Structural and Stratigraphic Reservoir Characterization of “MONI” Field¸ Niger Delta.
- Yemisi C. Ajisafe
- Victor O. Towoju
- Dotun E. Ogunrinde
- Opeyemi E. Folorunso
- Oluwaseun V. Omoyemi
- 104-119
- Apr 2, 2024
- Earth Science
Structural and Stratigraphic Reservoir Characterization of “MONI” Field¸ Niger Delta.
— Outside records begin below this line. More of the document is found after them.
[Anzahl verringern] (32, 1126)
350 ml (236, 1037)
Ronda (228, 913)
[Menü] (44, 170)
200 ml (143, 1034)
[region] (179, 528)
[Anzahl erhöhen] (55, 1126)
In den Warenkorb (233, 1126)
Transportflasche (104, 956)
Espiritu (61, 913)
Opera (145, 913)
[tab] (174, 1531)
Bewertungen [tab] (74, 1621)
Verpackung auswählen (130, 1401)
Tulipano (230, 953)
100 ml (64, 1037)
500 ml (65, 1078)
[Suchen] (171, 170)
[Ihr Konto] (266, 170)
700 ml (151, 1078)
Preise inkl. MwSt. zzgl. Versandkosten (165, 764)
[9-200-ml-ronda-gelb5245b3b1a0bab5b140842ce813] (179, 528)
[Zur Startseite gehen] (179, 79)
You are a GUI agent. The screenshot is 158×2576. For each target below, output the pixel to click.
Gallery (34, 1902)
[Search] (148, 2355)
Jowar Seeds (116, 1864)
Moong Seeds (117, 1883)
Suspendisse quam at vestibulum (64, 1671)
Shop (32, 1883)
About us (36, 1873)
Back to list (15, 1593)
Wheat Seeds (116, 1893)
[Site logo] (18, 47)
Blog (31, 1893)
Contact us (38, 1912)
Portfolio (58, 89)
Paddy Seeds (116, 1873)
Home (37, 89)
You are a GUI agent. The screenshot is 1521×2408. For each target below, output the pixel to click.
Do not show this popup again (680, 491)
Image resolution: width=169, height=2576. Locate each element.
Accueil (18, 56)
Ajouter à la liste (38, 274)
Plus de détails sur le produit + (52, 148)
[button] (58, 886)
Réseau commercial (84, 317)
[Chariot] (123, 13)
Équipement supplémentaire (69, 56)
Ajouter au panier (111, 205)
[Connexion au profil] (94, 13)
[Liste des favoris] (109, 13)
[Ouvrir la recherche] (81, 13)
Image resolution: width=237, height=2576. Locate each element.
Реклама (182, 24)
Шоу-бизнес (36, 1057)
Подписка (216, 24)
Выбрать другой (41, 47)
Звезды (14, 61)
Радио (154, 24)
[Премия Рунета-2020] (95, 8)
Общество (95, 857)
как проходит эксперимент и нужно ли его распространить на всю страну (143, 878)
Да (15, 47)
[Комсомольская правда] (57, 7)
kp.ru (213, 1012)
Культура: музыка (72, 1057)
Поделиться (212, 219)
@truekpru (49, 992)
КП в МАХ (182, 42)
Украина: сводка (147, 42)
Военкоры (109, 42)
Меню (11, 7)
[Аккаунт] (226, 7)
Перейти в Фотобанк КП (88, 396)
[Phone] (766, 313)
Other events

Yemisi C. Ajisafe, Victor O. Towoju, Dotun E. Ogunrinde, Opeyemi E. Folorunso, Oluwaseun V. Omoyemi
Ekiti State University, Ado-Ekiti
DOI: https://doi.org/10.51244/IJRSI.2024.1103010
Received: 20 February 2024; Revised: 06 March 2024; Accepted: 11 March 2024; Published: 03 April 2024
ABSTRACT
Reservoir characterization of “MONI” field of the Niger Delta has been carried out using well log and seismic data. The study is aimed at delineating structural and stratigraphic features associated with hydrocarbon entrapment of the field. Lithostratigraphic correlation reviewed two main lithologies which are reservoir sands and seal shales. Well log correlation and interpretation across the field indicates – main stratigraphic bounding surface which include two sequence boundaries and one maximum flooding surface. This indicates about three depositional sequences exists in the study area. Stacking patterns (progradation, retrogradation, and aggradation) were delineated and interpreted as lowstand system tract (LST), highst and system tract (HST), and transgressive system tract (TST). The alternation of LST, HST and TST offers good reservoir and seal for the hydrocarbon accumulation. The depositional environment of the reservoirs ranges from subaerial channel deposits, barrier bar, tidal channel sands to delta distributary channel fill. Subaerial channel deposits have a bad reservoir quality, tidal channel sands possess a fair reservoir quality while delta distributary channel fill have a good reservoir quality. Petrophysical analysis shows that three reservoirs delineated have a porosity ranging from 19.37% to 23.62%, permeability ranging from 1408.71 to 1855.36 mD, a Net-to-Gross ranging from 0.46 to 0.88, volume of shale ranging from 11.72% to 24.92%, Water saturation ranging from 37.24% to 47.96% and hydrocarbon saturation ranging from 52.04% to 62.76%. Structural interpretation reviewed four main faults that serves as traps to the accumulation of hydrocarbon. Three hydrocarbon bearing sands were interpreted in the seismic volume. Time and depth structure maps show that the hydrocarbon bearing structure is a fault assisted anticlinal structure. Seismic facies analysis reviewed five facies. The study concluded that structural and stratigraphic features can be used to characterize reservoirs.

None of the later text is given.